The last chapter of the tutorial has a forward-renderer system, where we calculate lighting on the pixel shader of the object draws, and output to the renderer image. But for the Ascendant project, a lot more features are required. Volumetrics, SSAO, tonemapper, dynamic lighting, shadows. For this reason, the renderer was moved to a deferred system. The voxels and meshes drawn will write into a GBuffer, and then it applies all of the lighting features as compute passes on top of that. This required a big reorganization, and a system to keep track of all the required syncronization over the rendering images and intermediate targets.
Synchronization
In the tutorial, barriers are done as a call like ` vkutil::transition_image(cmd, new_image.image, VK_IMAGE_LAYOUT_UNDEFINED, VK_IMAGE_LAYOUT_TRANSFER_DST_OPTIMAL);` . This directly encodes the barrier command. This was fine with the tutorial, as its sync needs werent much. But now that we need to deal with gbuffers and indirect command buffers, we often see cases like encoding 8 barriers at a time into the commands. The GPU driver doesnt really like to handle barriers like this, and it performs better if it does a single VkCmdPipelineBarrier that does multiple barriers at a time, instead of multiple vkCmdPipelineBarrier calls.
To fix this, ive implemented a BarrierMerger utility class, which mantains the logic of the “instant” vkutil calls, but just batches all into a single VkCmdPipelineBarrier call.
struct BarrierMerger {
eastl::fixed_vector<VkImageMemoryBarrier2, 10> imageBarriers;
eastl::fixed_vector<VkBufferMemoryBarrier2, 10> bufferBarriers;
void transition_image(VkImage image, VkImageLayout currentLayout, VkImageLayout newLayout, ImageBarrierPresets preset = ImageBarrierPresets::Gigabarrier, VkImageAspectFlags aspectMask = VK_IMAGE_ASPECT_COLOR_BIT);
void transition_image_mipmapped(VkImage image, VkImageLayout currentLayout, VkImageLayout newLayout, int startMip, int endMip, ImageBarrierPresets preset = ImageBarrierPresets::Gigabarrier, VkImageAspectFlags aspectMask = VK_IMAGE_ASPECT_COLOR_BIT);
void buffer_barrier(VkBuffer buffer, BufferBarrierPresets preset = BufferBarrierPresets::Gigabarrier);
//actually calls the VkCmdPipelineBarrier with all the barriers on this and clears
void flushBarriers(VkCommandBuffer cmd);
};
The barriers across the frame were all modified to use this to improve performance a bit.

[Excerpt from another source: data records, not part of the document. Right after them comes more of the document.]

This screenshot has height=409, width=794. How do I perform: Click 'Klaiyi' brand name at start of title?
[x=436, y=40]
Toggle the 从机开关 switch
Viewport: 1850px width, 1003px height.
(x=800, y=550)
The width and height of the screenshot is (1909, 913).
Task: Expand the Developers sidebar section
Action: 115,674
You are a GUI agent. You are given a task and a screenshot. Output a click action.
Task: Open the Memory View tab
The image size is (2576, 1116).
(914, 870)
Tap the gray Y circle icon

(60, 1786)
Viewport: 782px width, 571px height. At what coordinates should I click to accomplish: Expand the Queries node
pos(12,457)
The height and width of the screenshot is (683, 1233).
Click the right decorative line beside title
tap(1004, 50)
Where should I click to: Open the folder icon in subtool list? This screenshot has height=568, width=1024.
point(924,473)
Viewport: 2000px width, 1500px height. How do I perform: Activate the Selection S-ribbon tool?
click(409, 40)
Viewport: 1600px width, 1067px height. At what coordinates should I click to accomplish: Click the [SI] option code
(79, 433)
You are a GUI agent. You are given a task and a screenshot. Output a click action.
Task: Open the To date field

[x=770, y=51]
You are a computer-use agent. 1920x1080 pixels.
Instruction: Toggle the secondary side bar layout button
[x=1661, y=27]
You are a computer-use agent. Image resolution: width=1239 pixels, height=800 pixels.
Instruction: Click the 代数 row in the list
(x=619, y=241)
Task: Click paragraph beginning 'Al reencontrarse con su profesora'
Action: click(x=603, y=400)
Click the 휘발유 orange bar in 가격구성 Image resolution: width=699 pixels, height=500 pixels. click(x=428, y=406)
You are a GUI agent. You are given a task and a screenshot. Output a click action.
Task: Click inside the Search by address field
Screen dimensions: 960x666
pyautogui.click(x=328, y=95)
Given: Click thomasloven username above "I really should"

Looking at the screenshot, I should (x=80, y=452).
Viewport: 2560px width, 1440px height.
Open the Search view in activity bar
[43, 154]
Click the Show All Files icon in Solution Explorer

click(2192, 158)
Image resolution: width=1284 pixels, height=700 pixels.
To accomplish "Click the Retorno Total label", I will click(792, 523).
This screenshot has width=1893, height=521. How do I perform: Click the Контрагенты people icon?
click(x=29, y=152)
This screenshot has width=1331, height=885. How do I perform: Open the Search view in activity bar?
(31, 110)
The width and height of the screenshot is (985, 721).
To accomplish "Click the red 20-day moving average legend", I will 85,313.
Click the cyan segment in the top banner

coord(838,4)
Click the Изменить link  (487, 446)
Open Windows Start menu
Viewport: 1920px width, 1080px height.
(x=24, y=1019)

The mechanics of transition_image and other calls are the same as seen in the tutorial.
RenderGraph
While the barrier merger is handy, its still completely manual. And when one is developing a engine that has many compute and draw passes for various things, keeping track of all the barriers needed for everything gets out of hand very quickly. On the tutorial it wasnt a problem because we only had 3-4 steps, but even at that scale the barriers were already annoying and a common source of mistakes. To automate the barriers across render passes, i implemented the RenderPass system. This is a very simplified version of the framegraphs you see in AAA engines. For a look into a really good talk about that, you can check here Frostbite Framegraph. The design here is a highly simplified version of a similar concept.
Here is the api of the system. It has a Rendergraph::Builder which is the core of the system.
namespace RenderGraph {
struct Builder {
void AddComputePass(const char* name, eastl::function<void(Pass&)> setup, eastl::function<void(PassExecution&)> run);
void AddGraphicsPass(const char* name, eastl::function<void(Pass&)> setup, eastl::function<void(PassExecution&)> run);
void AddTrackedImage(const char* name, VkImageLayout startLayout, AllocatedImage* image);
void AddTrackedBuffer(const char* name, AllocatedBuffer* buffer);
void Build();
void Run();
};
}
It has 2 types of passes. The compute pass is for compute shaders, and doesnt perform any logic in regards to starting or stopping a vulkan dynamic rendering renderpass. The graphics pass does start/stop renderpasses.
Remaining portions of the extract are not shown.